さらにここで、かつて金沢21世紀美術館に展示された《これはうさぎです》(2005)や《ミスター・キム》(2012)を思い出してもよい。前者はウサギのコスチュームを着て床に寝転ぶ「韓国生まれの労働者、Mr. B」という設定で、彼は不法滞在者だが美術館のパフォーマンスに参加し時給が支払われることになっている。後者は彼がコンテポラリー・ダンサーと称して雇った(ホ―ムレスを想起させる)パフォーマーである。とはいえ、いずれも中身は「空っぽ」だった。これらが印象的なのは、「社会」の外部に生きる者たちを演じる彼らの形象が、現代社会のメタファーであると同時に、クレア・ビショップが言うところの「委任されたパフォーマンス」をはじめ、数多くの美術/館で働く人々とともに成立している現代美術の現状をシュールに再現していたからではないだろうか。
ギムホンソックは欧米社会の価値観や慣習をたんに否定しているのではない。むしろ、彼の作品の魅力は、ウィットに富んだ手法によってそれらと新しい関係を結び、「美術」をアップデートしているところにある。

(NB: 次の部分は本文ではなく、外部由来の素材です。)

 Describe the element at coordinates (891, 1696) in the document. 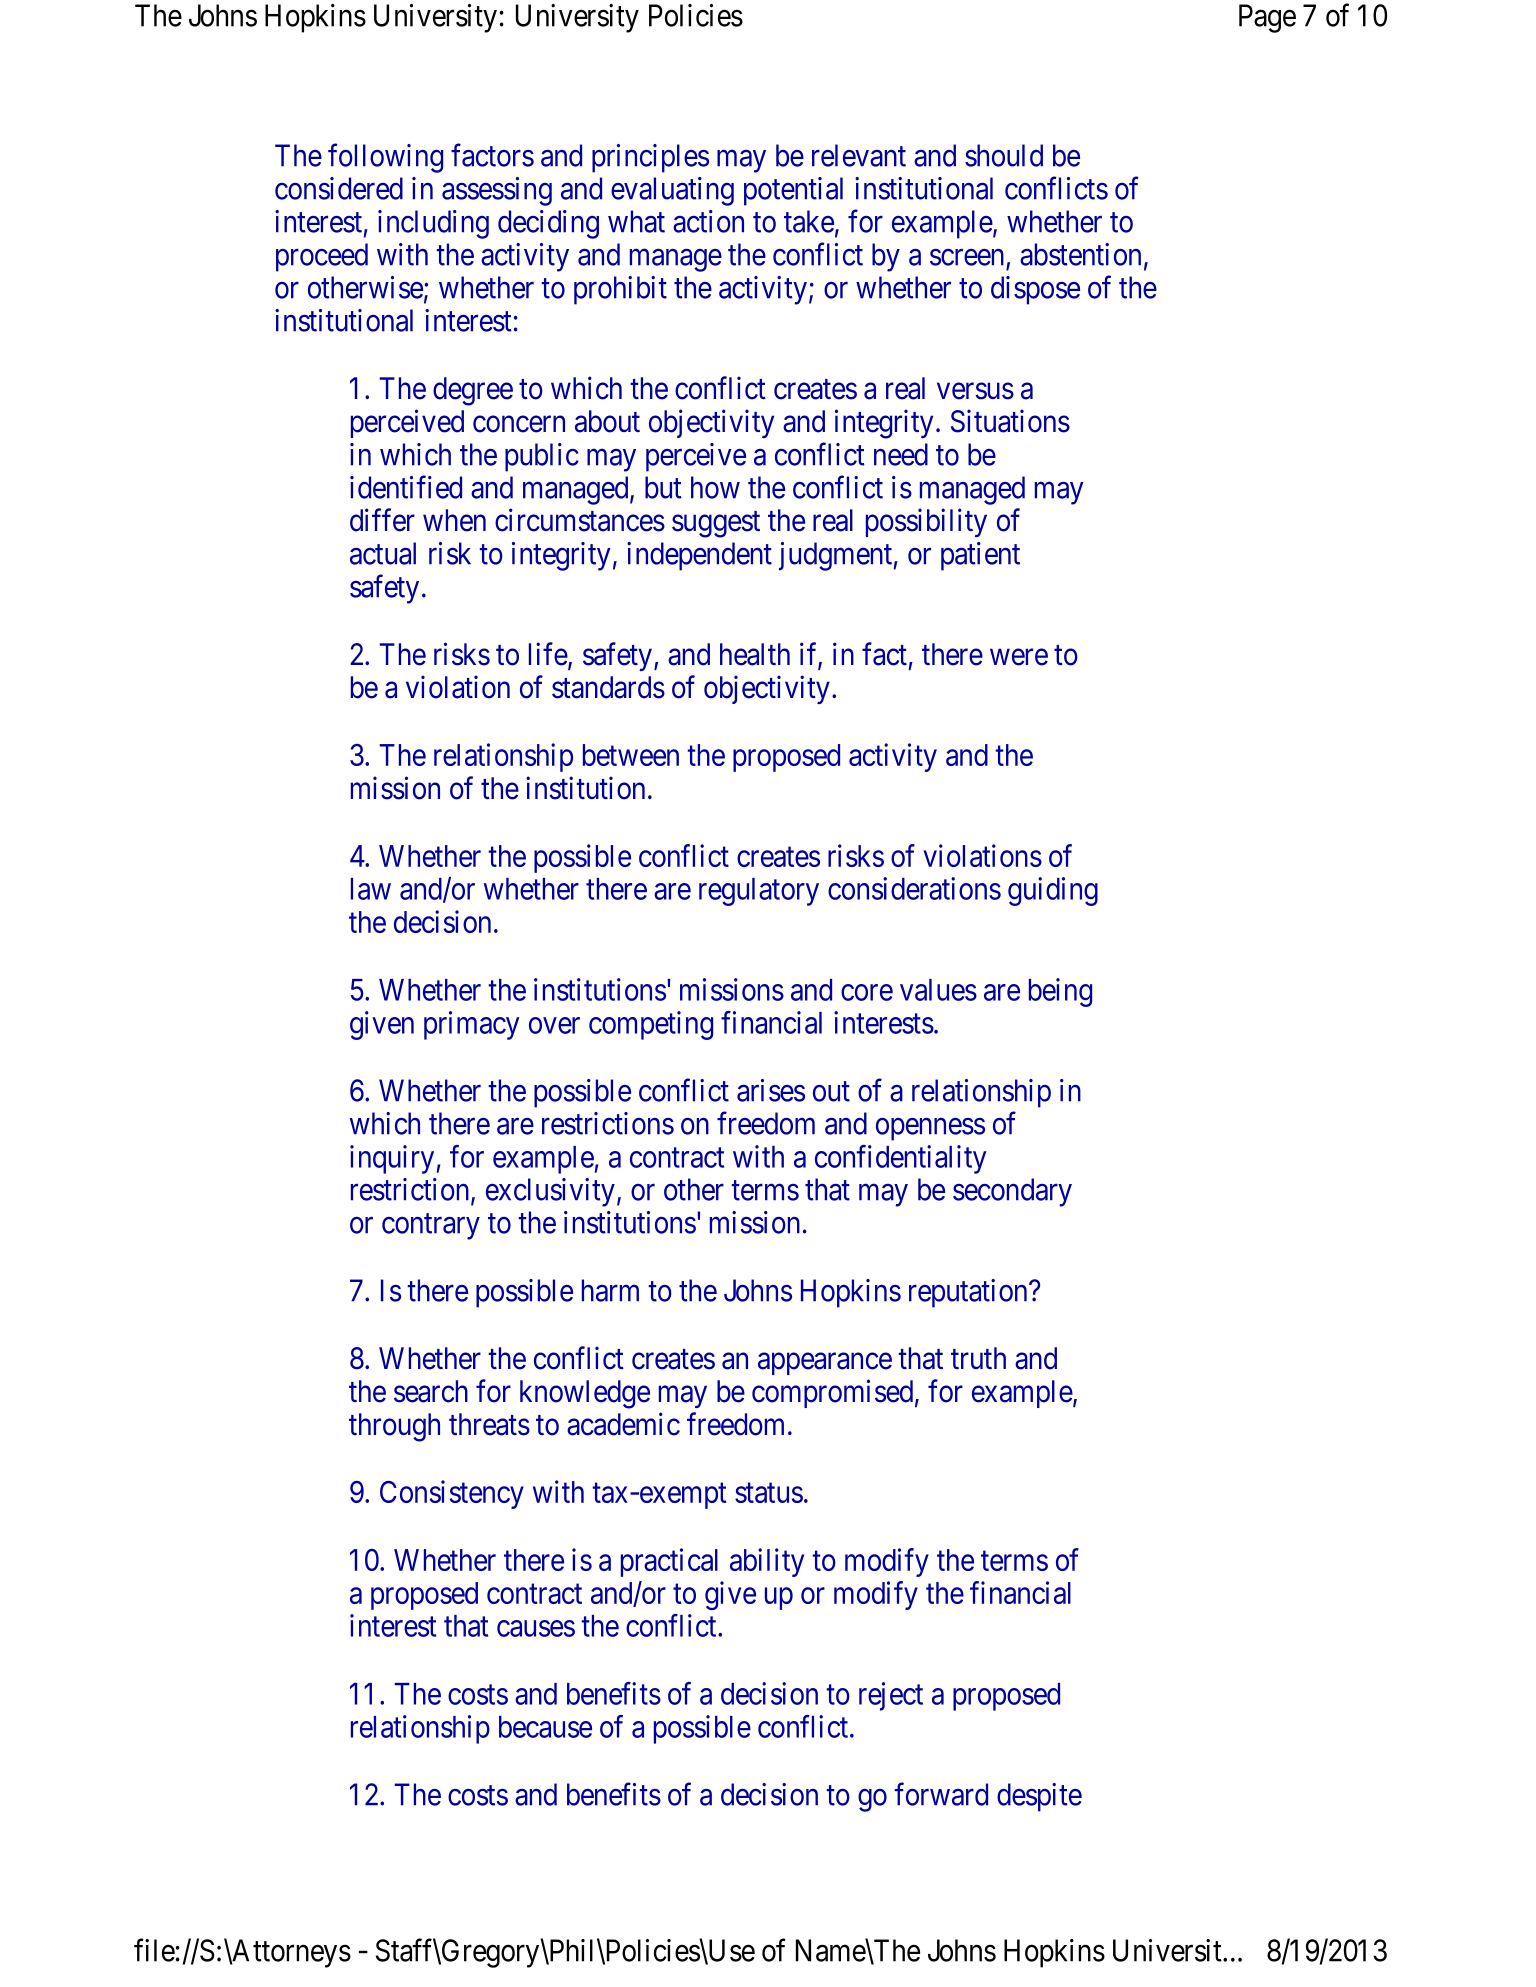

I see `reject` at that location.
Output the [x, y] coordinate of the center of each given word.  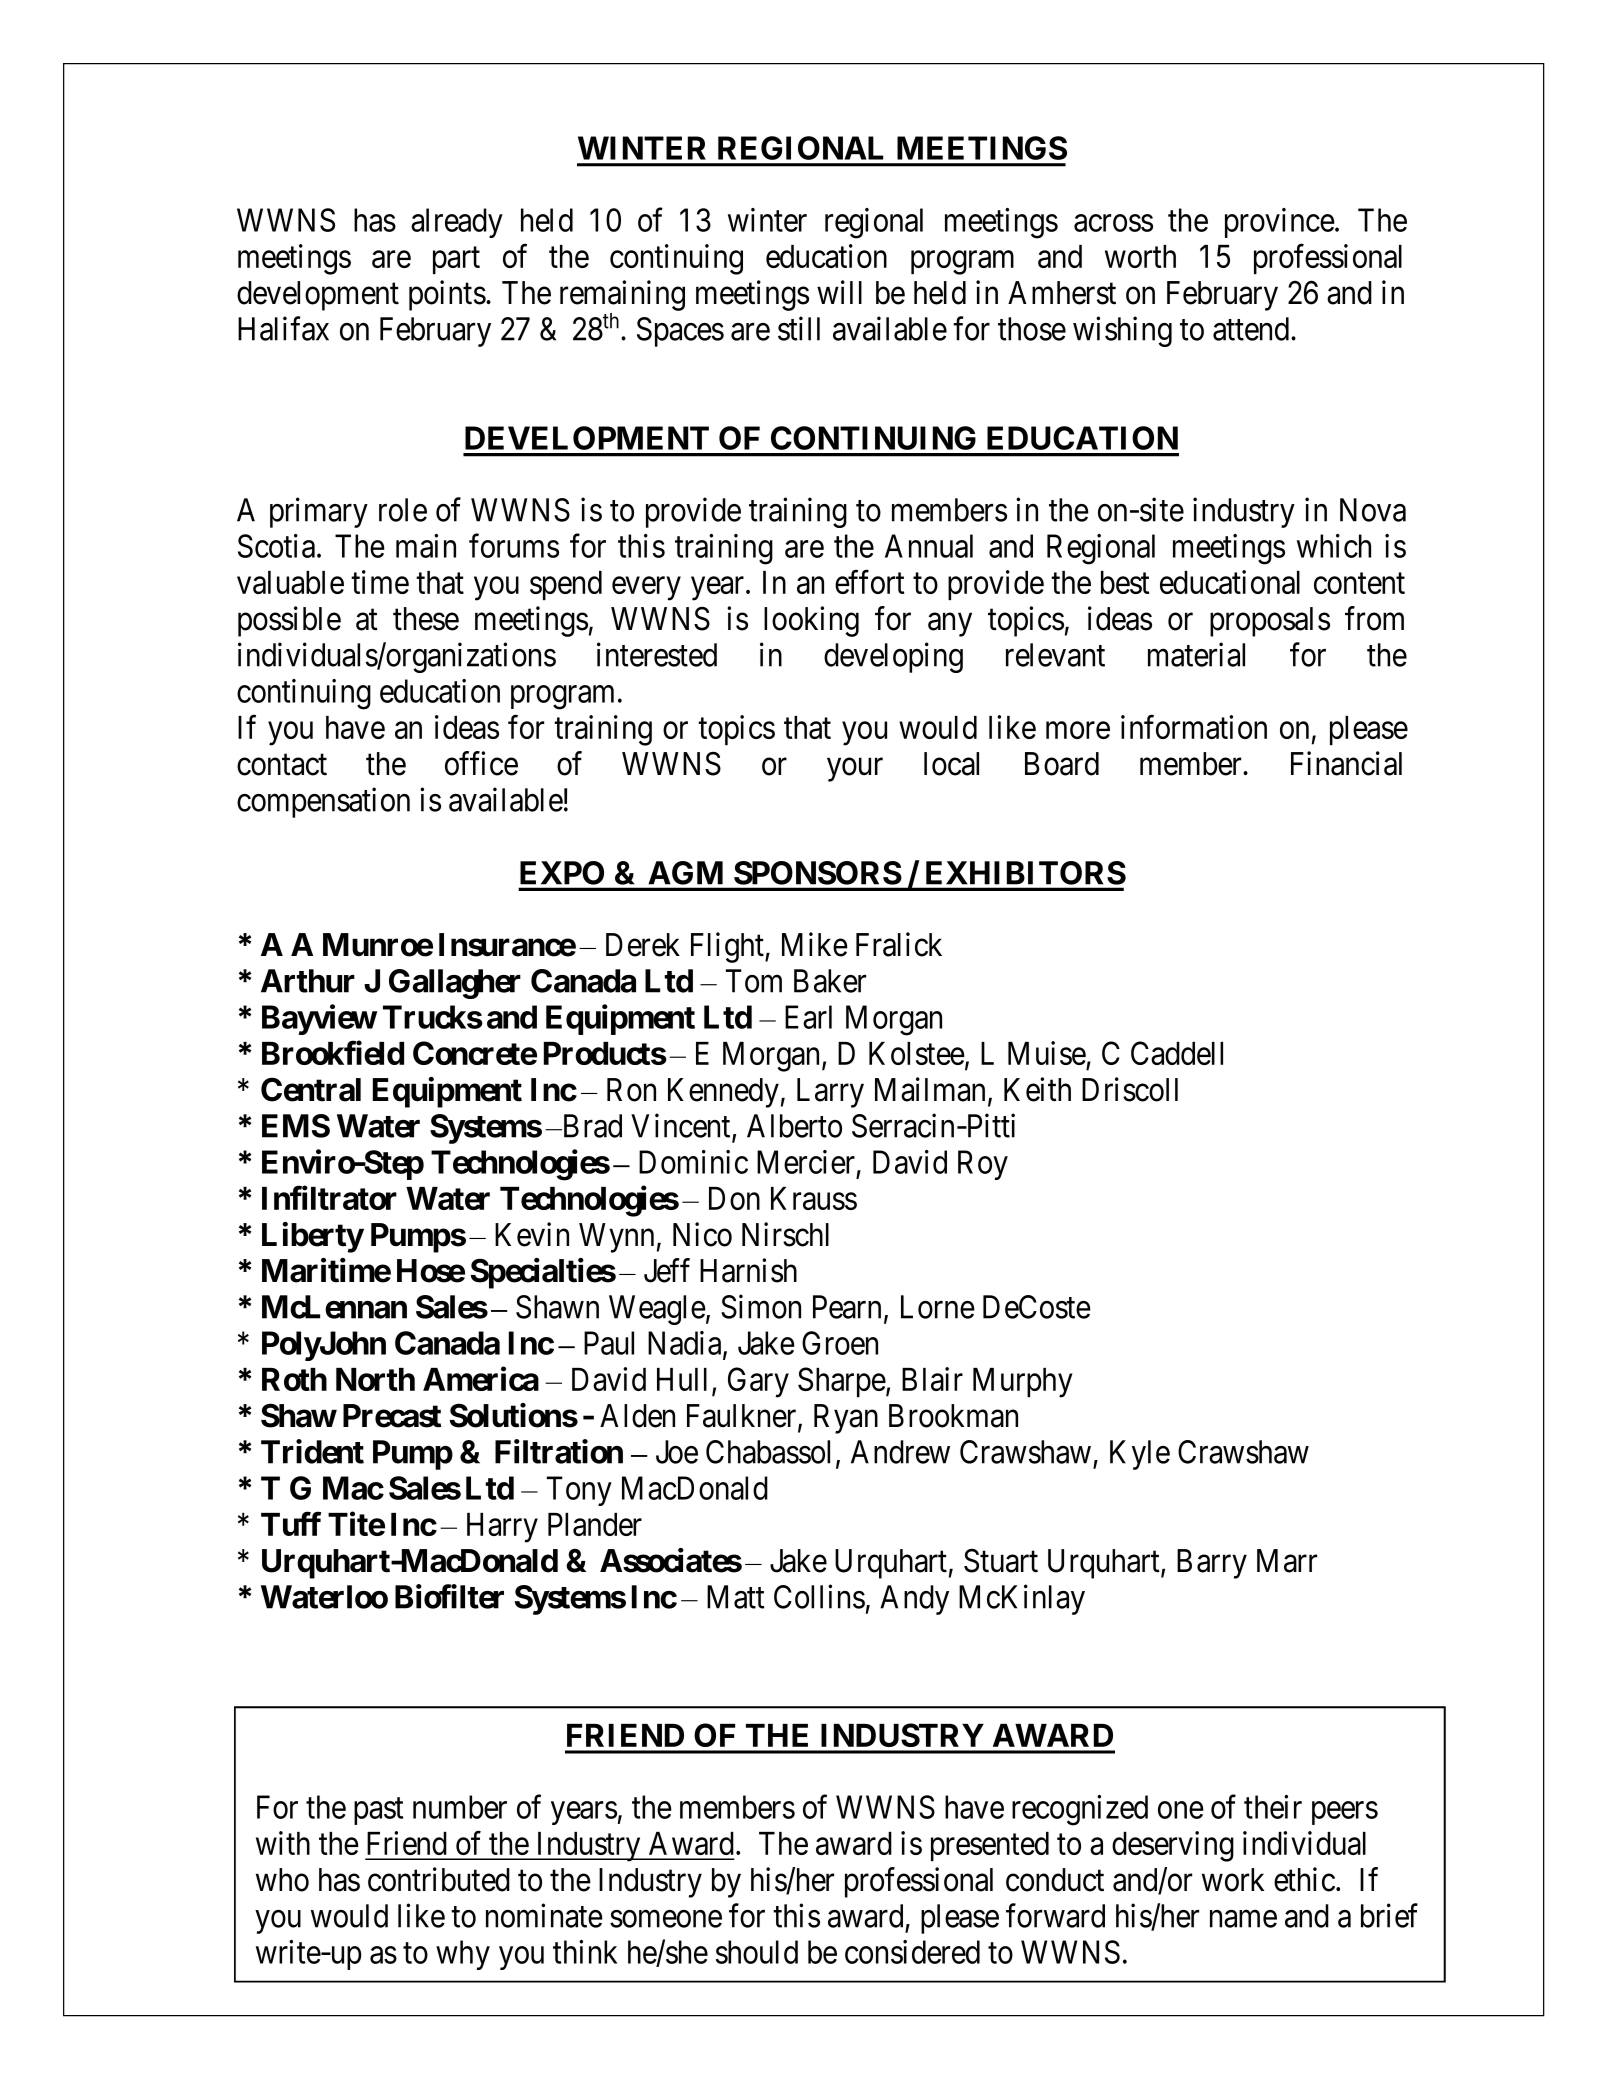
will [839, 292]
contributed [439, 1879]
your [855, 770]
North [375, 1379]
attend [1252, 329]
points [447, 295]
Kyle [1140, 1455]
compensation [323, 802]
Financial [1346, 763]
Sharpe [842, 1382]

このことは、ギムホンソックがこれまで「オリジナル」として流用してきた作品が、ヨーロッパではなく戦後のアメリカ美術であることからも明らかである。大衆文化の象徴であるバルーンアートを現代美術に変えたジェフ・クーンズの《バルーン・ドッグ》やロバート・インディアナの《ラブ》は、選ばれた「オリジナル」としての「アメリカ」であり、ギムホンソックの作品はそれへの風刺でもある。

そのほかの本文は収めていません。